Ballistic Isos, overspeed eccentrics, pulses
Yes this is more detailed - good understanding!
Also from your feed back form athletes in the multiple sports are you finding that a majority or good portion are not getting any form of assessments to this degree, if any when going into off season training or even from a medical/physical standpoint? The ones I have either worked with or just have had discussions with state that most is just come in and have exercises that they go through as some form of warm up or screening tool and programming goes from there. Similar in terms of rehab or in season "treatment" Trying to find ways to bring this to light within team settings or even within the players themselves as they get pulled in all these different directions and sold on all of these gadgets, therapies, and silver bullets. As well as what you mentioned in the post, do they stick with it and continue with training or get distracted into the flashy exercise stuff. How do you go about in discussion with them or the gym/trainers they work with to focus in on doing the work they can see makes change and builds the capacity and qualities they need for sport and longevity and not get bogged down in what they think they have to do because it has been the way or it is what they see others doing?
Good questions
I understand the topic you are discussing but what is the specific question?

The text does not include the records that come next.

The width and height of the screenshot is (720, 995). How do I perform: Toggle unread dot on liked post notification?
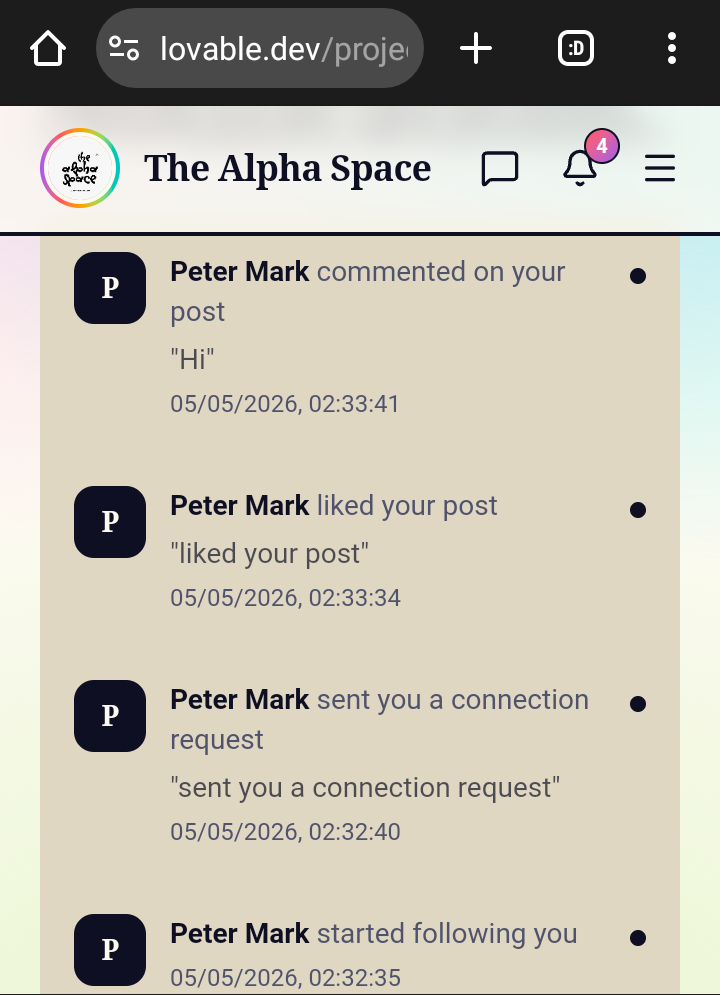[x=638, y=510]
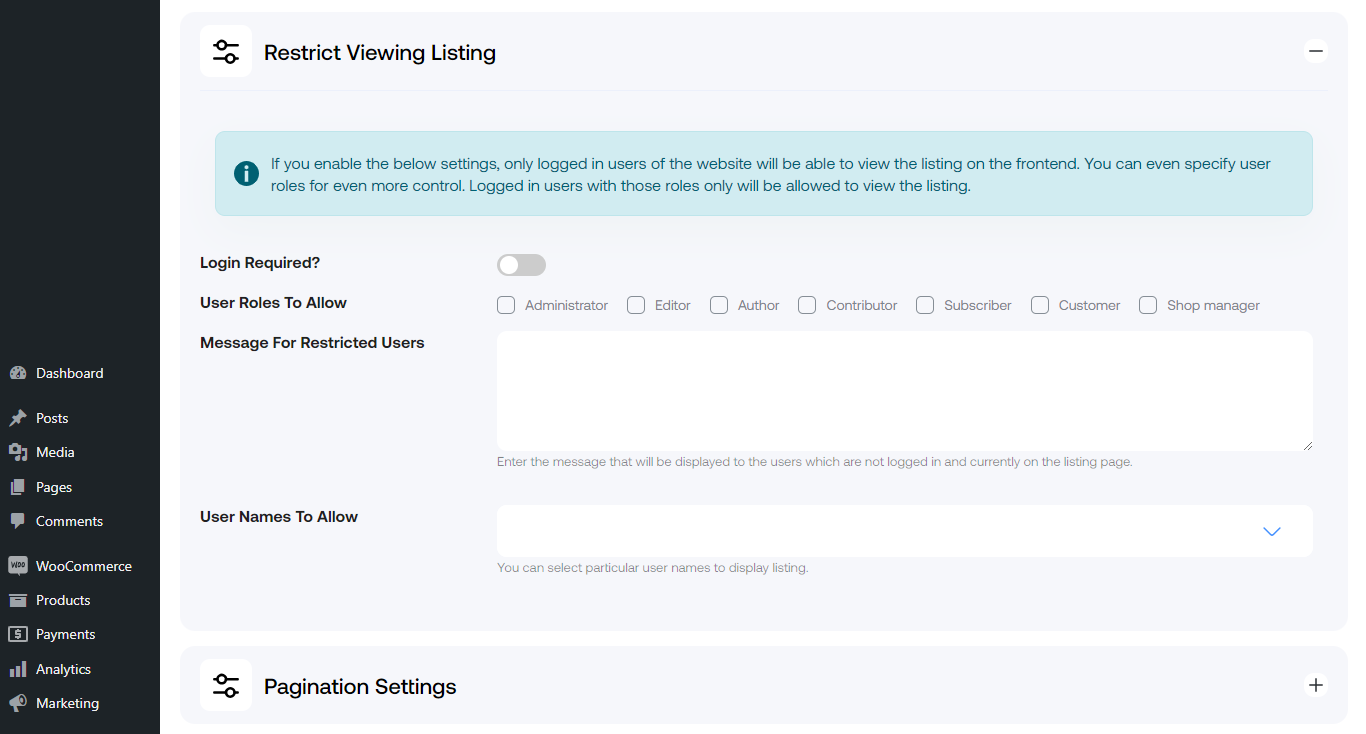Open the WooCommerce section in the sidebar
The height and width of the screenshot is (734, 1366).
84,565
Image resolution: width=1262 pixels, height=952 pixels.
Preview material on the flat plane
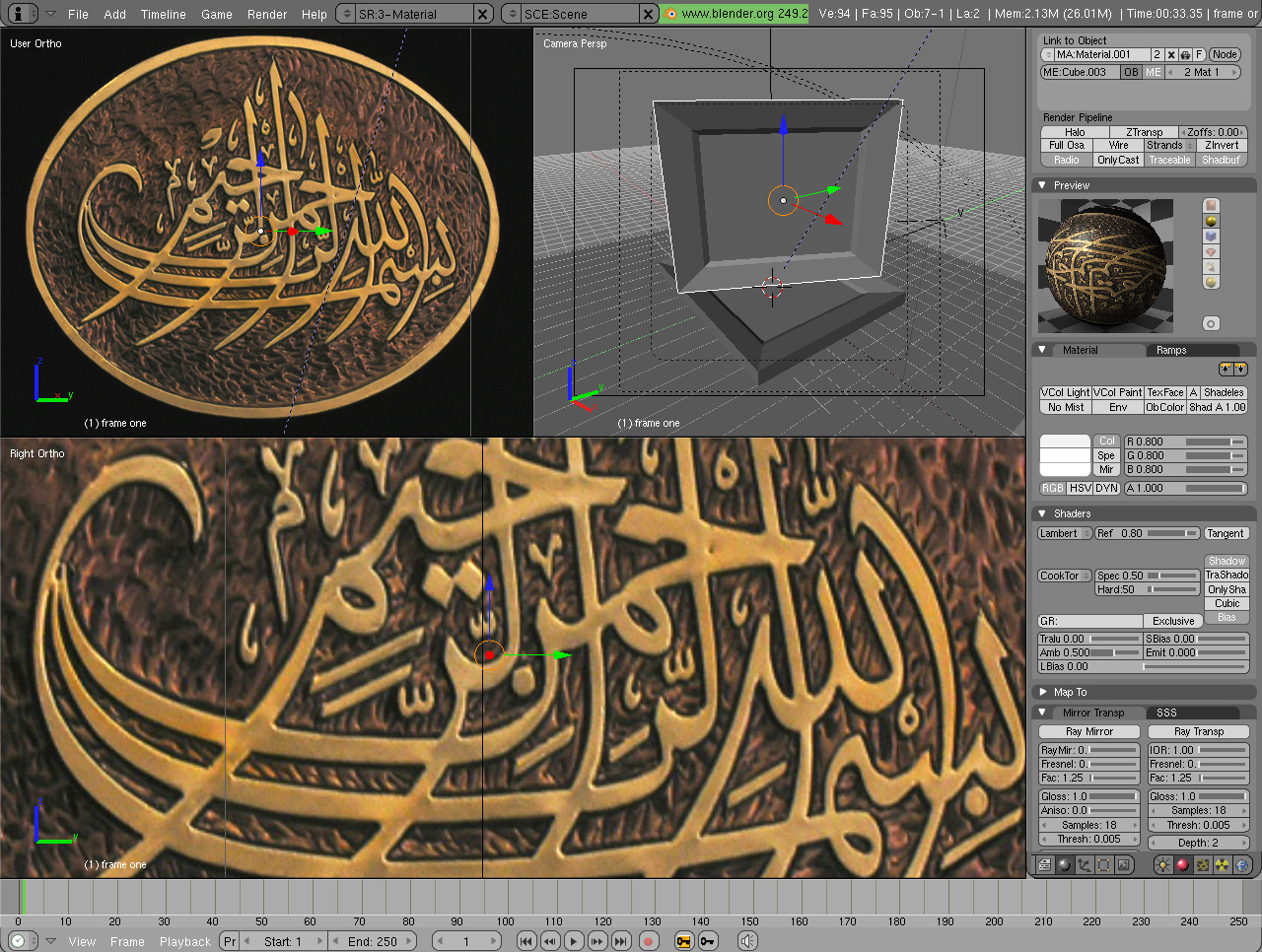coord(1211,205)
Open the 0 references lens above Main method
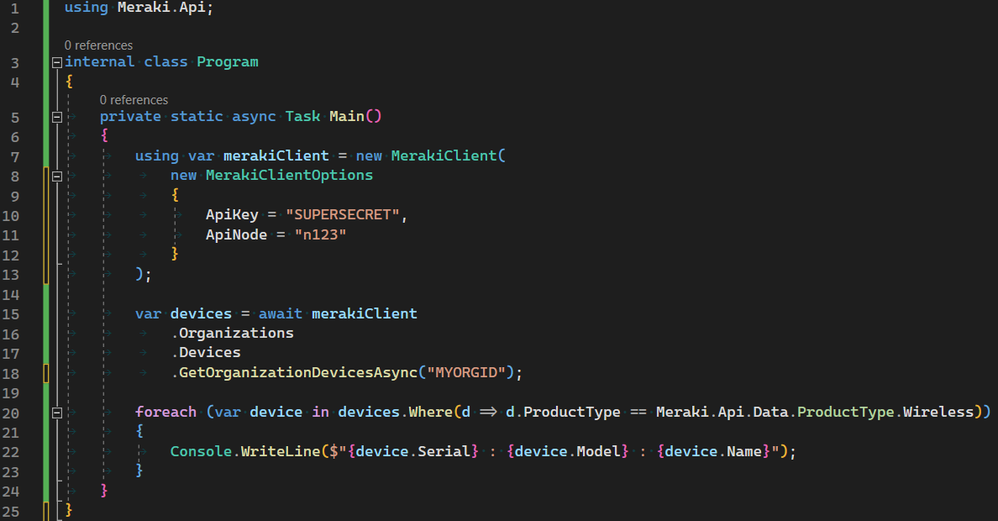 tap(134, 100)
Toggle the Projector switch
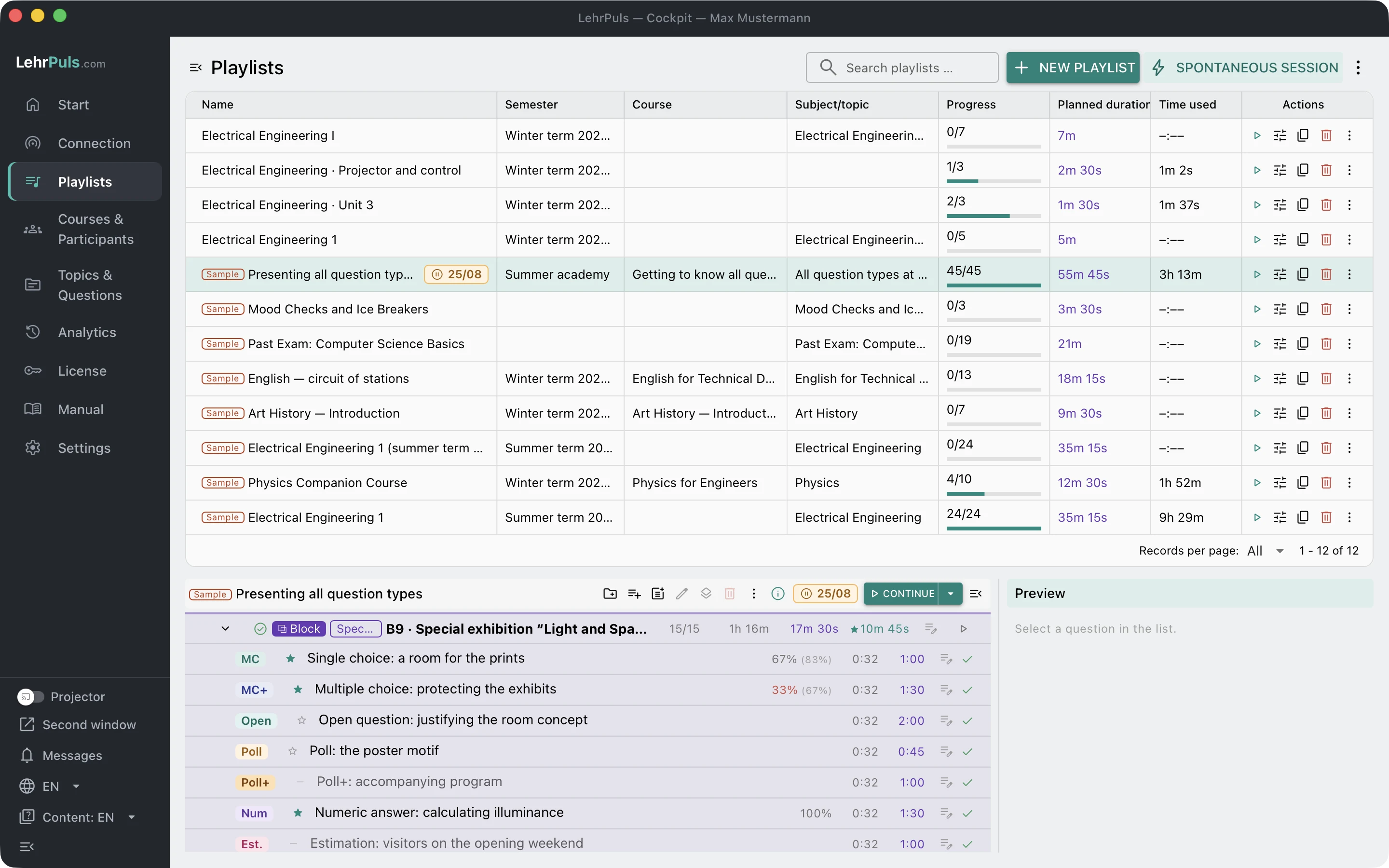Image resolution: width=1389 pixels, height=868 pixels. pyautogui.click(x=30, y=696)
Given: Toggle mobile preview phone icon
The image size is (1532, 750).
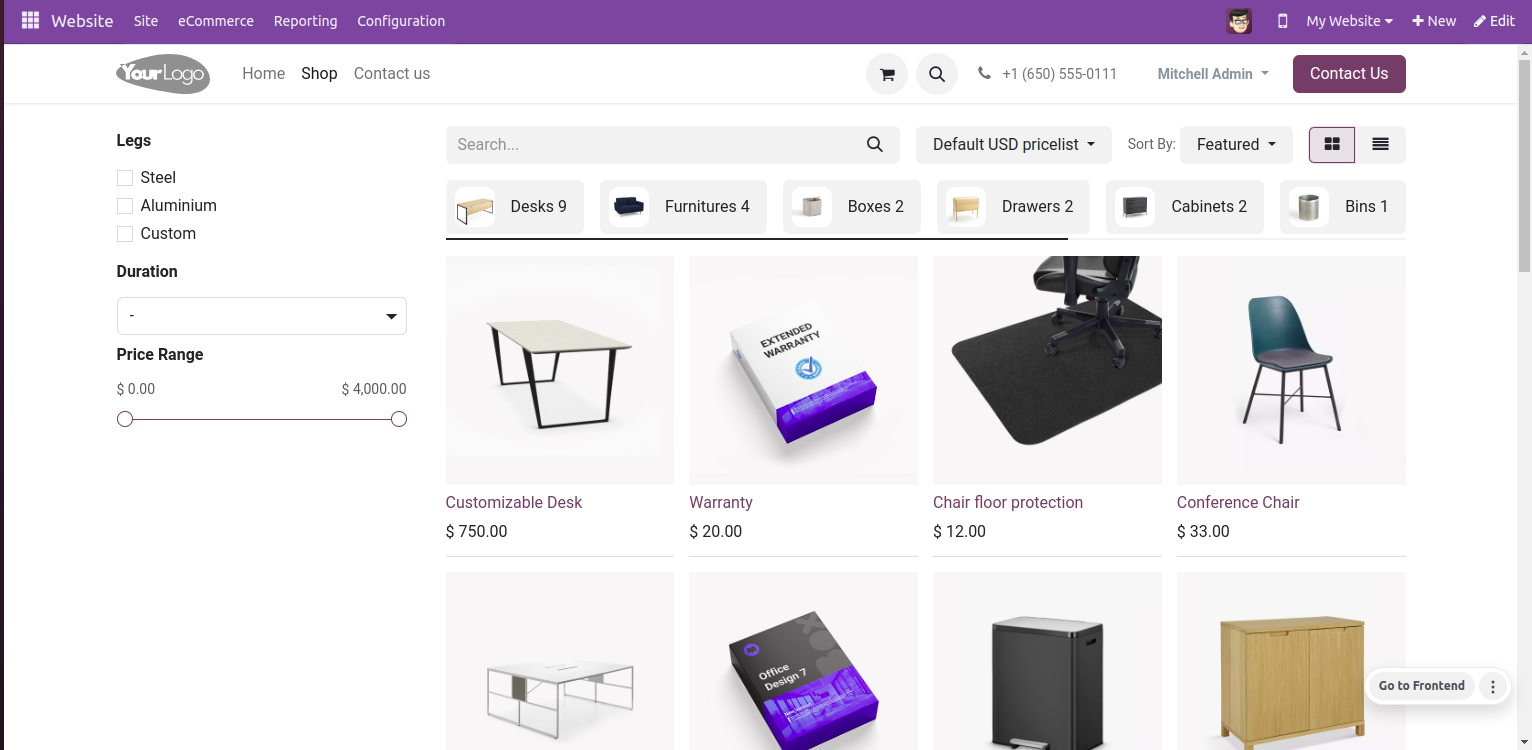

Given that you only had the brief moment with the athlete and they are not coming from a place that utilizes FRS/ISM methods, what communication strategies do you use in order to increase the likelihood of them following through with care model when they are back at the place they train? Are you contacting or having any discussions with their strength coach/medical staff as to your reasoning or strategies to implement into their program? I have had difficulties in the past with once athletes return back to their training facilities, if the place doesn't utilize certain methods or standards they fall back into what they were doing. Just trying to figure out different ways to address this and communicate the message.